United States
Industrial production surprised to the upside in April with a 1% m/o/m gain, well above the estimate of up .4% but was it for good reason? The main factor in the upside was on the manufacturing side due to a 5% m/o/m jump in auto production after a 3.6% decline in March. This brings the y/o/y increase to 4% and I asked whether it was for ‘good reason’ because the over inventoried dealer lots don’t need any new cars/trucks right now. The production of machinery was up by .9% m/o/m and 2.8% y/o/y while computers/electronics grew by .1% m/o/m and 4.6% y/o/y. Utility output also helped to boost the headline figure with a .7% rise as weather plays around with this component. The rise in commodity prices helped bring more supply in the mining sector which added 1.2% m/o/m of production and 7.3% y/o/y after a tough few years.
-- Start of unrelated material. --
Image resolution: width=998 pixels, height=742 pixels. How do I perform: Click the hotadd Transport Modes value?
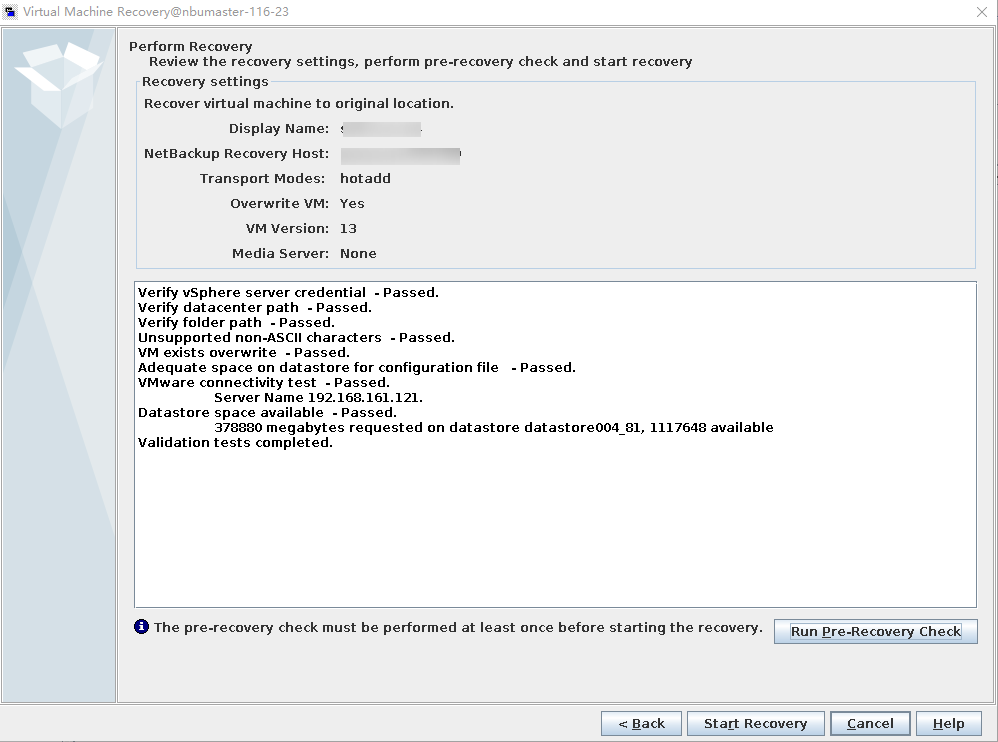365,178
Capacity utilization rose to 76.7% from 76.1% and that is the most since August 2015 but still remains well below its long term average of around 80%. Specifically within auto’s, capacity utilization stood at 84%, the most since it printed 84.4% in July 2015 and this is most likely the high in this cycle. It peaked at 80.7% in the mid 2000’s expansion and 85.6% in January 2000. Capacity rationalization is ahead in the auto sector.
Bottom line, as the April and May data has rolled in, we’re seeing a mixed bag of data and certainly not this robust bounce back from the pretty lame Q1 that so many are hoping for. The US Citi Surprise index yesterday also reflects this as it closed at the weakest level in a year.